The station moved on from morning host Mason and the syndicated Tino Cochino Show. The Adam Bomb Show returned to mornings, while midday host Ali and program director/afternoon host Sid Kelly remained with the station through the shift. Despite the move, the format would continue to stay in the lower echelon of the Dallas-Ft. Worth area Nielsen Audio market ratings, ending with an 0.8 share for December 2023.

Rumors of a format change intensified with the sudden dismissal of Sid Kelly and subsequent removal of his page from the station website on December 14. KLIF-FM ran jockless in that timeslot afterwards.

===WBAP simulcast===
Rumors of a format change were unintentionally verified the following day. WBAP meteorologist Brad Barton, through a comment in a post for the Facebook group "I Take Pictures of Radio & TV Stations", inadvertently leaked an announcement that WBAP would simulcast on KLIF-FM beginning January 3, 2024. The move would bring WBAP's programming back to FM as it had previously been simulcast on 96.7 FM from 2010 to 2013. The move was officially confirmed by Cumulus on January 2, and took place at 8:20 a.m. the following day. (820 is the AM station's dial position.)

"Hot 93.3" signed off with a block of departure-themed songs, ending with "I'll Be Missing You" by Puff Daddy featuring 112 and Faith Evans and "Good Riddance (Time of Your Life)" by Green Day. A sweeper was aired, redirecting "Hot" listeners to KPLX and KSCS. That was followed by a brief historical recap of WBAP's news coverage, to mark the beginning of the simulcast. On January 22, 2024, KLIF-FM changed its call sign to WBAP-FM.

==Programming==
WBAP-AM-FM air both local and nationally syndicated shows.

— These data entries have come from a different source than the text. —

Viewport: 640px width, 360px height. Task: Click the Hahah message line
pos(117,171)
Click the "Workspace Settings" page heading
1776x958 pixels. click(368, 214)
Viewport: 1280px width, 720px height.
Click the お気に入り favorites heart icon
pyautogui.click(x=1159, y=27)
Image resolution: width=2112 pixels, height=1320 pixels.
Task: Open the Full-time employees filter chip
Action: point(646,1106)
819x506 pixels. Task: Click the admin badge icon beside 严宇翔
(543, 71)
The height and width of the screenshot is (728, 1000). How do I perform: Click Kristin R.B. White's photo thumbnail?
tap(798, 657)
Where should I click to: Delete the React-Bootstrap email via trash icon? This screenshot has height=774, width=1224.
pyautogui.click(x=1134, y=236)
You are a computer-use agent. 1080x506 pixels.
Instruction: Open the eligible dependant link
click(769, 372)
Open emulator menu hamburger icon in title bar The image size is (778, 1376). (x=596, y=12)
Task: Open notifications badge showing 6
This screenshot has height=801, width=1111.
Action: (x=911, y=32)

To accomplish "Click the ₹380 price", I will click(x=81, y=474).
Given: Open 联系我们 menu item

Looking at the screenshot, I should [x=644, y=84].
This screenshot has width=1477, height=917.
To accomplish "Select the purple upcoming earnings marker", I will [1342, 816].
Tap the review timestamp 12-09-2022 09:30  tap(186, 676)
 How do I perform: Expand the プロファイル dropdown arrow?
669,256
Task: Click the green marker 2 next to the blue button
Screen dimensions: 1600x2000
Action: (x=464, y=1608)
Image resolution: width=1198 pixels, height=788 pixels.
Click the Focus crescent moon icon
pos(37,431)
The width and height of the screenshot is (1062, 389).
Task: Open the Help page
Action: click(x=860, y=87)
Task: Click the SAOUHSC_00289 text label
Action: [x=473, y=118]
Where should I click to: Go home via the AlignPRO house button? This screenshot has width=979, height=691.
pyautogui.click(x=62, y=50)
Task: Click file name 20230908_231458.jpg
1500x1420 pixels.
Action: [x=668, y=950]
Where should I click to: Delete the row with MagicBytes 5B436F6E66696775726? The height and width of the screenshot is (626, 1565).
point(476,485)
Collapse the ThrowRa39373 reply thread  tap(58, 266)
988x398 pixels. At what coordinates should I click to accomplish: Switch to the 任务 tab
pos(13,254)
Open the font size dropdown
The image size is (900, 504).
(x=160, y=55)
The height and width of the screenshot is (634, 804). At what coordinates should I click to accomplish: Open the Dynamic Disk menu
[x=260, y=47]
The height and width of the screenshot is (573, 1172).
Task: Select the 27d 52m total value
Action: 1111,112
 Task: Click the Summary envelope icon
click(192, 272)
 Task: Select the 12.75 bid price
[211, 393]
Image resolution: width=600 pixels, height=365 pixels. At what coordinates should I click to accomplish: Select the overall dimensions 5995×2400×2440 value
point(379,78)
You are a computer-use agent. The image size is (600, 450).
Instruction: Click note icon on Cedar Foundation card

Weekdays begin with the WBAP Morning News anchored by Ernie Brown, Carla Marion and Hal Jay. That's followed by Casey Bartholomew in late mornings and Texas native James Parker in afternoon drive time. In early evenings, The Mark Levin Show from Westwood One airs. The Joe Pags Show, from Compass Media Networks, took over the late weekday evening time slot in February 2025.

Weekends include syndicated programs from Chris Plante, McGraw Milhaven and Ben Ferguson, along with shows on money, cars, home improvement, real estate, hunting and the outdoors. Paid brokered programming also airs. Most hours on weekdays start with local news at the top of the hour, while nights and weekends, an update from Fox News Radio is heard.

WBAP is the flagship station of Westwood One's nationally syndicated overnight program Red Eye Radio (formerly Midnight Trucking Radio Network), that traces its roots to Bill Mack's overnight show from 1969. Hosts Eric Harley and Gary McNamara are heard live locally weeknights, with "Best of" programs heard weekend overnights.

==HD Radio==
===HD2===
The station's HD2 signal first launched in 2006 with an unbranded "New Adult Alternative" format. A year later, it changed to an all-90s format under the name "Energy 93.3" where it lasted for 2 years. On February 14, 2010, the HD2 signal switched to a simulcast of News/Talk sister station KLIF.

After the KLIF simulcast moved to KSCS's HD2 slot in February 2013, the secondary subchannel was offline with no programming replacement until KLIF-FM reactivated its HD broadcasts in 2022 with a Classic Rock format syndicated by Westwood One.

On December 15, 2025, WBAP-FM's HD2 subchannel changed their format from classic rock to classic country, branded as "Country Legends and Texas Classics 93.3 HD2".

===HD3===
The HD3 subchannel signed on in 2022 at the same time 93.3's HD broadcasts relaunched. Throughout its tenure, the subchannel aired a classic hits format syndicated by Westwood One. After WBAP-FM's HD2 signal changed to a classic country format, the HD3 slot went dark with no programming replacement.